SÃO PAULO, Brazil – Amid a growing wave of violence in Haiti, a priest who’d just finished celebrating Mass, six religious brothers and a lay school teacher were all kidnapped on the same day, the latest setbacks for the Church in the overwhelmingly Catholic island nation.

The religious, members of the Brothers of the Sacred Heart, and the teacher was heading to school Jean XXIII, where they work, when they were intercepted by criminals. The school is located near Village de Dieu, a district which is controlled by a mafia-like gang called “5 Segonn,” headed by a figured referred to as “Izo,” who became notorious a couple of years ago for his social media videos.

At the same time, the young vicar of the Saint Yves and Saint Martin parish, who was coming back to his neighborhood after celebrating Mass in the chapel of Our Lady of Fatima, was also intercepted and taken by gang members.

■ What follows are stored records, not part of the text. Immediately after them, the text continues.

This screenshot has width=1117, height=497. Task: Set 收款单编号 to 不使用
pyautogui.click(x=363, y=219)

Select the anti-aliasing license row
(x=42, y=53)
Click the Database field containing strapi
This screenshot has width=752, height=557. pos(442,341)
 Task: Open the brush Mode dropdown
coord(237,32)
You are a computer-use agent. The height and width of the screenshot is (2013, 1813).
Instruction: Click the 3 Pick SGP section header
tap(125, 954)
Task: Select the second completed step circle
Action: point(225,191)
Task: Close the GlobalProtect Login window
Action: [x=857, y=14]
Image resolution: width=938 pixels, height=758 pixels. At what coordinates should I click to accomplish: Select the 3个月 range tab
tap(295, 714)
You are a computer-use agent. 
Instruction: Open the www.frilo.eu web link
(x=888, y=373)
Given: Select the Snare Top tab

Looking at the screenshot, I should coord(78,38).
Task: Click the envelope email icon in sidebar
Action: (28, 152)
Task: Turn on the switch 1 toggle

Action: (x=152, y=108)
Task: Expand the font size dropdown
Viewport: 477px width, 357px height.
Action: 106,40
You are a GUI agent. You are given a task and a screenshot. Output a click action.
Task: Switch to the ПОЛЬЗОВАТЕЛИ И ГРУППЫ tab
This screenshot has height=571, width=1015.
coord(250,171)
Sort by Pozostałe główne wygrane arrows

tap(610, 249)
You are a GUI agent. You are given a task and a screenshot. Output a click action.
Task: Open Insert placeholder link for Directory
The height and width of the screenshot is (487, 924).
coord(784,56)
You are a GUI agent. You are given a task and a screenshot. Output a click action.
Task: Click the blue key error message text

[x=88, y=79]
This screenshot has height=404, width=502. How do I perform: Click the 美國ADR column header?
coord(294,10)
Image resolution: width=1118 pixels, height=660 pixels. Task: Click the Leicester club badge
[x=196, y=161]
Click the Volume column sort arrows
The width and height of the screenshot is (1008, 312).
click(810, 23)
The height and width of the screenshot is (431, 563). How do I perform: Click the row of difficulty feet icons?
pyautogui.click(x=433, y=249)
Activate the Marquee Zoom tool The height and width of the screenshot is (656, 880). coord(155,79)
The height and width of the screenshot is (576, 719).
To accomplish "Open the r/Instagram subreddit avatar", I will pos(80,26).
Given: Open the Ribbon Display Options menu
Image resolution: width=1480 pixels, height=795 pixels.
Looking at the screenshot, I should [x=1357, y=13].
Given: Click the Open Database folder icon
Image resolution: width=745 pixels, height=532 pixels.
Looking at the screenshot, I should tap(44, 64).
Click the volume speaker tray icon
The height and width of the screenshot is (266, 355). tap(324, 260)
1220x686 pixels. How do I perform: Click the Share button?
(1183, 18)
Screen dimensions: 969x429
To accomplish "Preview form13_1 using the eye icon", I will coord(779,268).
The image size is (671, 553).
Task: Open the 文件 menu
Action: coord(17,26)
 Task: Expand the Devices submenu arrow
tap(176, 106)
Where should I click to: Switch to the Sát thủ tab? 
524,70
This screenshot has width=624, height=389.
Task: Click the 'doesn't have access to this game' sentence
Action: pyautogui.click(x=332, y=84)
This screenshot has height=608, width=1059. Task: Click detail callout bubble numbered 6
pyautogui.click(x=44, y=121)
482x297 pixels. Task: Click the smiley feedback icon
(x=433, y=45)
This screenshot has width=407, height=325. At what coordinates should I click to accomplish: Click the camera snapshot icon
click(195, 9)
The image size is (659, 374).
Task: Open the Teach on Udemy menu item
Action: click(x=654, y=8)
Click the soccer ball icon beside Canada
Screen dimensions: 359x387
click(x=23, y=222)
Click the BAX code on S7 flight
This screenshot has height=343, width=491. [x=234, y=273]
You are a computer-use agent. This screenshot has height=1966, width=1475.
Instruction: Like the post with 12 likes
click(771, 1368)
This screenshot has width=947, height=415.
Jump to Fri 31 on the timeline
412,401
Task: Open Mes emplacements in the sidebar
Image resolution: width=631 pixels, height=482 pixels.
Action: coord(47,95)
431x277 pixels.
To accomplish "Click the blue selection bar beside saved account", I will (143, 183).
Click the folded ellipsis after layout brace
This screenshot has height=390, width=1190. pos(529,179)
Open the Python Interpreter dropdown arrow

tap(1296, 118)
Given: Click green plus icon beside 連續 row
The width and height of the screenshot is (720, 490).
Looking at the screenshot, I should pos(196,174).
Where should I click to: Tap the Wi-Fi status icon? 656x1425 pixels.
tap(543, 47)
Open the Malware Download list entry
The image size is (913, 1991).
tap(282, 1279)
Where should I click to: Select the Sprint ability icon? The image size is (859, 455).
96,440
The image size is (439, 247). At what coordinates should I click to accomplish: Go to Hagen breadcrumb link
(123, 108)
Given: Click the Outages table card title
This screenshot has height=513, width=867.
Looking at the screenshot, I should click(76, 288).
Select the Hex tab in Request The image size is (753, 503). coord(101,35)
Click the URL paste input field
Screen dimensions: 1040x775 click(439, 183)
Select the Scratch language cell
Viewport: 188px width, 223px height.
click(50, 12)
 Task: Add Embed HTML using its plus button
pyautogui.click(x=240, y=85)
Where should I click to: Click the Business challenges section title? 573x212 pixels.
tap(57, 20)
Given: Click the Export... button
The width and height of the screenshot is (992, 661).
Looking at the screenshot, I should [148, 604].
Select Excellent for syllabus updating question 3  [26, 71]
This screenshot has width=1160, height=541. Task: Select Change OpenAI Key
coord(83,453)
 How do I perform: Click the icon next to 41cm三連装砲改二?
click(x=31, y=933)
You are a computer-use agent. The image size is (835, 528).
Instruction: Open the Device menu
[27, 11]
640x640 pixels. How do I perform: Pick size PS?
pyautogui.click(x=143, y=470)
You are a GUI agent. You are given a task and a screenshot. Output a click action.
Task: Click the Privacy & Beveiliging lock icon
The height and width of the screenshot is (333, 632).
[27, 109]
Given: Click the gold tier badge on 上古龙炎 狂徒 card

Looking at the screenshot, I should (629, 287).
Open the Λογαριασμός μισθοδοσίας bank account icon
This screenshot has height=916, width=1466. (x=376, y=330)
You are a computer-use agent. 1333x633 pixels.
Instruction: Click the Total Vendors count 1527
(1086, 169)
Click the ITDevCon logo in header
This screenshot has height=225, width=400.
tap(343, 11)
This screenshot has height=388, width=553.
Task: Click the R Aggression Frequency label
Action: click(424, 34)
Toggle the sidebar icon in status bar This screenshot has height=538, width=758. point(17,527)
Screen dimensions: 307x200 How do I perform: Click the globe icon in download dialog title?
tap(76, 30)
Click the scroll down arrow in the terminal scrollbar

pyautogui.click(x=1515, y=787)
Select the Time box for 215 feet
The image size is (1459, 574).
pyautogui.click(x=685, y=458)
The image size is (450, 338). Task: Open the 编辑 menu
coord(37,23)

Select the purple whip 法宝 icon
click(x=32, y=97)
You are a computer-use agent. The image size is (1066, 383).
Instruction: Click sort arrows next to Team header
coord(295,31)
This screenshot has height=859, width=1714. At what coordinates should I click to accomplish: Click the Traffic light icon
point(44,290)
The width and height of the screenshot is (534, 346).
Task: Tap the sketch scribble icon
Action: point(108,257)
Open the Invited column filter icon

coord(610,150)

A person who is close to the Haitian bishops’ conference and is taking part in the negotiations with the kidnappers of the six brothers told Crux that the initial ransom demanded was “rather high.” The person preferred to remain anonymous for safety concerns.

“We have been dialoguing with them, and now the ransom is beginning to go down,” the person said. The negotiation of the diocesan priest’s ransom is not being conducted by the same group and there is no available information on that, the person added.

In January alone, at least 806 people were killed, injured, or kidnapped in Haiti, along with additional 300 gang members who were also killed or injured.

For Catholic missionaries, those have not been easy times. On Jan. 19, a group of six Catholic nuns were abducted by armed men in Port-au-Prince and kept for five days by criminals.

On Feb. 18, Bishop Pierre-André Dumas of Anse-à-Veau and Miragoâne was wounded in an explosion that hit the house where he was staying during his visit to the Haitian capital.

Observers say that priests and members of Catholic congregations are especially targeted by kidnappers because they know that church groups will pay higher ransoms than regular people.

Over the past couple of years, churches and missions have also been invaded and robbed by gangs, at times forcing religious groups to abandon their work. That was the case with a Brazilian inter-congregational mission that had been operating in Port-au-Prince for 13 years, until it had to be closed in 2023 after it was invaded and robbed by armed men.

Violence has been continually growing in Haiti since the killing of late President Jovenel Moïse in 2021.

Gangs have been progressively taking control over vast territories in Port-au-Prince and disrupting several activities in the country, which is the poorest in the American continent.

“One can never know if his or her district will be suddenly dominated by gangs and everybody will be forced to leave their homes. That kind of thing has been happening even in middle-class neighborhoods,” Father Firto Régis, who lives in Carrefour, a town west of Port-au-Prince, told Crux.

Régis explained that street demonstrators have been demanding the resignation of Prime Minister Ariel Henry since December. Some of the protests included barricades and turned violent.

“There’s a terrible security crisis going on and the people just want Henry to leave. The problem is that elections are impossible at this point. There’s no real political life in the country right now,” Régis said, adding that political parties are all disorganized and there are no leaders capable of galvanizing massive popular support.

“We would have to politically prepare society and deal with the security crisis before organizing the elections,” he said.

Régis said that Haitians cannot stand violence anymore and are growing impatient with the constant risks posed by criminals. The church has been one of the few institutions to keep its work amid the chaos.

“Church members have been present in very dangerous places. That’s the case of school Jean XXIII, for instance. It’s located in a small enclave of peace surrounded by gang-controlled neighborhoods,” he said.

Régis doesn’t think there’s an easy way out of the current crisis.

“The people are demobilized and unmotivated when it comes to Haitian politics. Everybody just wants to leave the country,” he said.